Dr. Misri A. Muchsin, Dekan
Fakultas Adab dan Humaniora IAIN Ar-Raniry Banda Aceh.
MUDIK
(pulang atau kembali ke kampung halaman) menjelang lebaran atau Hari Raya Idul
Fitri (terkadang juga lebaran Hari Raya Haji atau Idul Adha) setiap tahunnya
menjadi satu fenomena masyarakat Muslim modern di berbagai belahan dunia.
Tradisi ini mengasyikkan. Betapa tidak, setelah beberapa lama merantau di
“negeri” orang --jauh dari orang tua dan sanak kerabat lainnya-- kerap
menimbulkan kerinduan akan kampung halaman atau tanah kelahiran.
Keinginan
untuk berjumpa kembali dengan orang-orang terdekat yang telah lama (minimal
satu tahun terakhir) ditinggalkan itu lumrah adanya dan menjadi harapan semua
pihak. Oleh karenanya mudik menjadi yang sesuatu didambakan banyak orang.
Terlebih pada hari baik dan bulan baik menjelang Hari Raya Idul Fitri ini.
Fenomena
mudik bukan hanya masyarakat Aceh, tetapi masyarakat Muslim Indonesia dan malah
muslim dunia juga melakukannya. Berapa banyak TKI-TKW dan mahasiswa yang
kembali ke Indonesia pada masa-masa jelang lebaran, misalnya dari Malaysia,
Singapura, Korea, dan malah dari Arab Saudi serta Negara-negara Timur Tengah
lainnya. Begitu juga dengan orang-orang Maghrib (Marokko), Tunisia dan
Aj-Jazair yang bekerja di negara-negara lain di Eropa, Amerika dan di
negara-negara Timur Tengah sendiri, mereka juga pulang kampung atau mudik pada
hari-hari baik, khususnya pada menjelang lebaran Idul Fitri.
Mereka
pulang mulai yang menggunakan pesawat terbang, kapal laut, bus, kereta api,
sampai mobil dan sepeda motor, sehingga kadang-kadang jalan menjadi penuh sesak
dan macet. Pertanyaannya, bagaimana perspektif syariat Islam dalam hal mudik?

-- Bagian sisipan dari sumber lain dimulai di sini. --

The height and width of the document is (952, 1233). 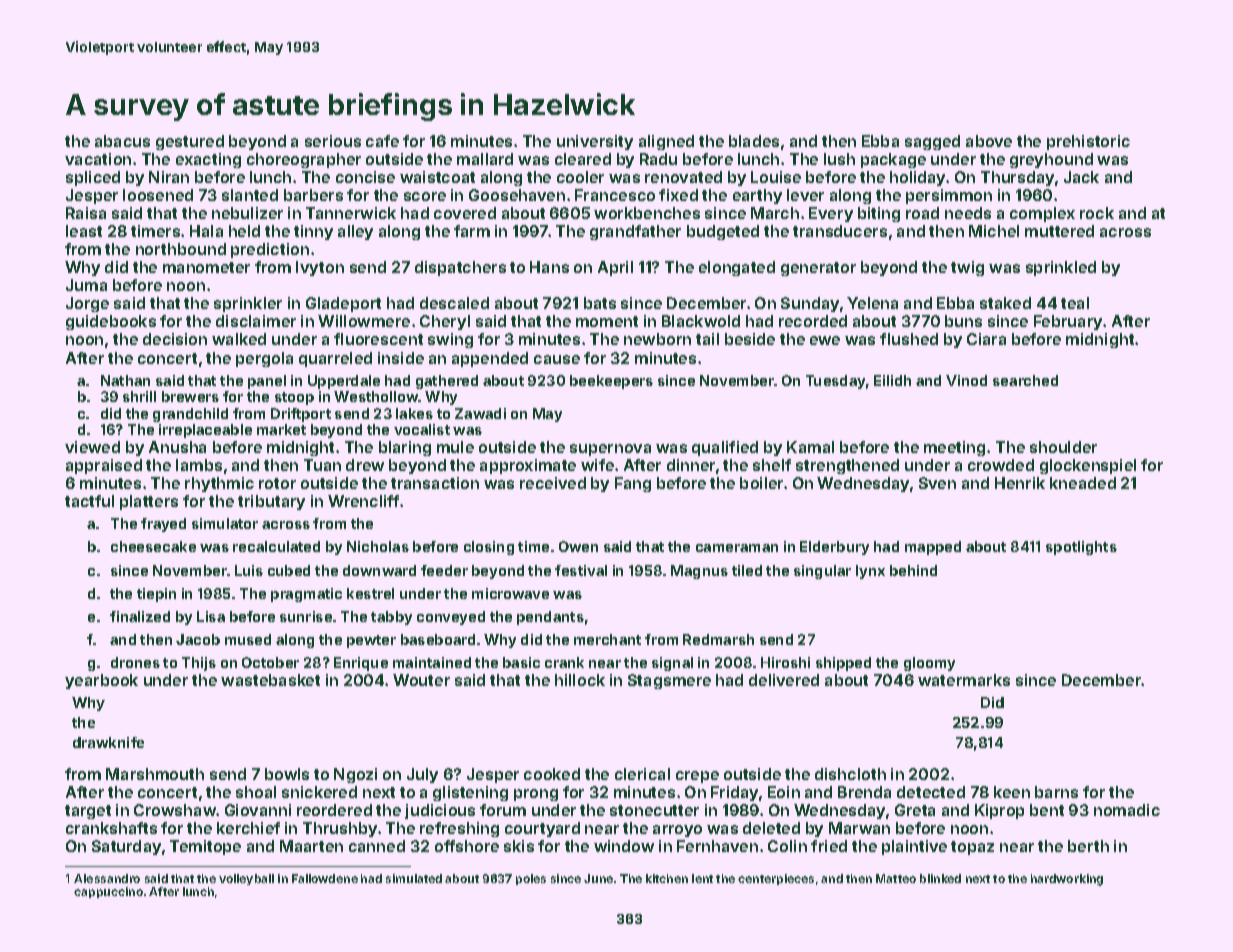 What do you see at coordinates (531, 879) in the document?
I see `poles` at bounding box center [531, 879].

Adakah anjuran atau larangan soal pulang kampung tersebut?
Dalam hal
ini, jika dicermati satu firman Allah Swt berikut: “Sembahlah Allah dan
janganlah kamu persekutukan-Nya dengan sesuatupun. Dan berbuat baiklah kepada
dua orang ibu-bapa, karib-kerabat, anak-anak yatim, orang-orang miskin,
tetangga yang dekat dan tetangga yang jauh, teman sejawat, ibnu Sabil dan hamba
sahayamu. Sesungguhnya Allah tidak menyukai orang-orang yang sombong dan
membangga-banggakan diri.” (QS. An-Nisa’: 36)
Dalam ayat
tersebut di atas, Allah Swt dengan jelas dan tegas memerintahkan kepada kita
untuk berbuat baik kepada orang tua, karib kerabat, tetangga, teman sejawat dan
seterusnya. Dan ini menjadi satu kewajiban bagi semua hamba yang beriman dan
bertakwa kepada Allah. Berbuat baik dimaksudkan antara lain dengan mudik untuk
bertemu, bersalaman guna saling memaafkan dan sampai-sampai melepas kerinduan.
Tidak hanya
itu bagi pemudik biasanya membawa pulang sejumlah uang dan barang sebagai hasil
jerih payahnya selama di perantauan. Pemudik yang baik, biasanya tidak hanya
diperuntukkan bagi keluarga utamanya saja, tetapi juga dia berbagi untuk
keluarga dekat, tetangga dan teman sejawat dan seterusnya. Biasanya malah
mengadakan kenduri adalah bentuk syukur nikmat dan bersedekah dengan lebih luas
dan merata kepada masyarakatnya. Semua itu menjadi daya tarik dan kebanggaan
sendiri bagi pemudik, calon perantau lain dan keluarganya.
Dari sisi
lain lagi, dapat dilihat mudik sebagai upaya menyambung dan mempererat
hubungan silaturrahim. Setelah sekian lama mereka tidak bertemu, tidak ngumpul
dan tidak melakukan tukar informasi, maka dengan mudik tali silaturrahim akan
tersambung. Lebih-lebih bagi orang yang paham akan pentingnya bersilaturrahim,
yaitu akan dilapangkan rezekinya dan dipanjangkan umurnya, maka pilihan untuk
mudik menjadi lebih bermakna dan berguna bagi kehidupan seseorang di masa
datang, sebagaimana sabda Nabi saw: “Dari Anas ra, bahwasanya Rasulullah saw bersabda:
Barang siapa yang ingin dilapangkan rezekinya dan dipanjangkaan umurnya, maka
hendaklah ia suka bersilaturrahmi.” (HR. Bukhari dan Muslim)
Dari
penjelasan di atas jelaslah bahwa dalam perspektif budaya, mudik menjadi
tradisi yang terus eksis dan disukai oleh umat Islam dewasa ini. Pada sisi
lain, dalam sudut pandang syari’at Islam mudik, paling tidak berhubungan dengan
prinsip berbuat baik dan bersilaturrahim, adalah hal-hal yang dianjurkan dalam
syariat Islam. Dengan mudik seseorang dapat mengaplikasi bentuk pengabdian dan
berbuat baiknya kepada orang tua, anggota keluarga, dan kerabat lainnya.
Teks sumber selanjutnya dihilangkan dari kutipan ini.